Problem description: Copy out all of the data that follows, exactly as it appears.

Stored data entries:

══════════════════════════════

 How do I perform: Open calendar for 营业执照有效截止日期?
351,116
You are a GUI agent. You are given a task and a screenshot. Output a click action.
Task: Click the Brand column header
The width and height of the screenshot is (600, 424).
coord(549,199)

══════════════════════════════

Result of this exercise:
 How do I perform: Open calendar for 营业执照有效截止日期?
351,116
You are a GUI agent. You are given a task and a screenshot. Output a click action.
Task: Click the Brand column header
The width and height of the screenshot is (600, 424).
coord(549,199)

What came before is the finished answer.